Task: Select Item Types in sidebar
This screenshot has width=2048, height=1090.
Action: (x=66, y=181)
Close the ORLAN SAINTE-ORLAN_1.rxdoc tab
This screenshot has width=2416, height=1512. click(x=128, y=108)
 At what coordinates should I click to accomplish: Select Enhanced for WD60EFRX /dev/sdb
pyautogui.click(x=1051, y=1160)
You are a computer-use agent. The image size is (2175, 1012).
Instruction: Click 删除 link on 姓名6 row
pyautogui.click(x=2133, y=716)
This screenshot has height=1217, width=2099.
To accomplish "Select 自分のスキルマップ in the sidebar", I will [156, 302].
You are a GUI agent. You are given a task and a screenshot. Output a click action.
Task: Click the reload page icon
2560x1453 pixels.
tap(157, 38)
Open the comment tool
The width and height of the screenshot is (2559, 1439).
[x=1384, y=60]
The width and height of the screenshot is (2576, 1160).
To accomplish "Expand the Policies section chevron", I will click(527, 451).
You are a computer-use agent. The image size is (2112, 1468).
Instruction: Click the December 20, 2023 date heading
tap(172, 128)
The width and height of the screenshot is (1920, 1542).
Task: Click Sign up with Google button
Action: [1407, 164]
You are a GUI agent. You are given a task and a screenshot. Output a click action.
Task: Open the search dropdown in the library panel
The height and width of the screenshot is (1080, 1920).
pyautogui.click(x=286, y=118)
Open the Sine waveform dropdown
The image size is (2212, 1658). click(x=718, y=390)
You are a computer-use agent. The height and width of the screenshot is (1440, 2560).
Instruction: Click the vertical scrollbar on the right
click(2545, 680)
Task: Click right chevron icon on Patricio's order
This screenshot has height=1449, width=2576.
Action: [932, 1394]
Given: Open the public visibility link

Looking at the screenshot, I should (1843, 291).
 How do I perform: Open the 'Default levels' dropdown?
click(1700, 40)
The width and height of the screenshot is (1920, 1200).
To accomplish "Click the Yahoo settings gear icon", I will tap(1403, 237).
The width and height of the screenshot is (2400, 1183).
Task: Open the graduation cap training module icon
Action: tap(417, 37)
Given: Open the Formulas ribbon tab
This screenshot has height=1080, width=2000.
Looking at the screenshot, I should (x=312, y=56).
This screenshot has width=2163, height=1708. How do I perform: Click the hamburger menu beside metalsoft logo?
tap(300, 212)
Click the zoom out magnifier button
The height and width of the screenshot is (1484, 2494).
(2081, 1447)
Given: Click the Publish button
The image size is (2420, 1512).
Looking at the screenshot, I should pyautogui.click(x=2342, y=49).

*About this exercise*. Would you reproduce every record above exactly as it appears?

*Solution for this exercise*.
Task: Select Item Types in sidebar
This screenshot has width=2048, height=1090.
Action: (x=66, y=181)
Close the ORLAN SAINTE-ORLAN_1.rxdoc tab
This screenshot has width=2416, height=1512. click(x=128, y=108)
 At what coordinates should I click to accomplish: Select Enhanced for WD60EFRX /dev/sdb
pyautogui.click(x=1051, y=1160)
You are a computer-use agent. The image size is (2175, 1012).
Instruction: Click 删除 link on 姓名6 row
pyautogui.click(x=2133, y=716)
This screenshot has height=1217, width=2099.
To accomplish "Select 自分のスキルマップ in the sidebar", I will [156, 302].
You are a GUI agent. You are given a task and a screenshot. Output a click action.
Task: Click the reload page icon
2560x1453 pixels.
tap(157, 38)
Open the comment tool
The width and height of the screenshot is (2559, 1439).
[x=1384, y=60]
The width and height of the screenshot is (2576, 1160).
To accomplish "Expand the Policies section chevron", I will click(527, 451).
You are a computer-use agent. The image size is (2112, 1468).
Instruction: Click the December 20, 2023 date heading
tap(172, 128)
The width and height of the screenshot is (1920, 1542).
Task: Click Sign up with Google button
Action: [1407, 164]
You are a GUI agent. You are given a task and a screenshot. Output a click action.
Task: Open the search dropdown in the library panel
The height and width of the screenshot is (1080, 1920).
pyautogui.click(x=286, y=118)
Open the Sine waveform dropdown
The image size is (2212, 1658). click(x=718, y=390)
You are a computer-use agent. The height and width of the screenshot is (1440, 2560).
Instruction: Click the vertical scrollbar on the right
click(2545, 680)
Task: Click right chevron icon on Patricio's order
This screenshot has height=1449, width=2576.
Action: [932, 1394]
Given: Open the public visibility link

Looking at the screenshot, I should (1843, 291).
 How do I perform: Open the 'Default levels' dropdown?
click(1700, 40)
The width and height of the screenshot is (1920, 1200).
To accomplish "Click the Yahoo settings gear icon", I will tap(1403, 237).
The width and height of the screenshot is (2400, 1183).
Task: Open the graduation cap training module icon
Action: tap(417, 37)
Given: Open the Formulas ribbon tab
This screenshot has height=1080, width=2000.
Looking at the screenshot, I should (x=312, y=56).
This screenshot has width=2163, height=1708. How do I perform: Click the hamburger menu beside metalsoft logo?
tap(300, 212)
Click the zoom out magnifier button
The height and width of the screenshot is (1484, 2494).
(2081, 1447)
Given: Click the Publish button
The image size is (2420, 1512).
Looking at the screenshot, I should pyautogui.click(x=2342, y=49).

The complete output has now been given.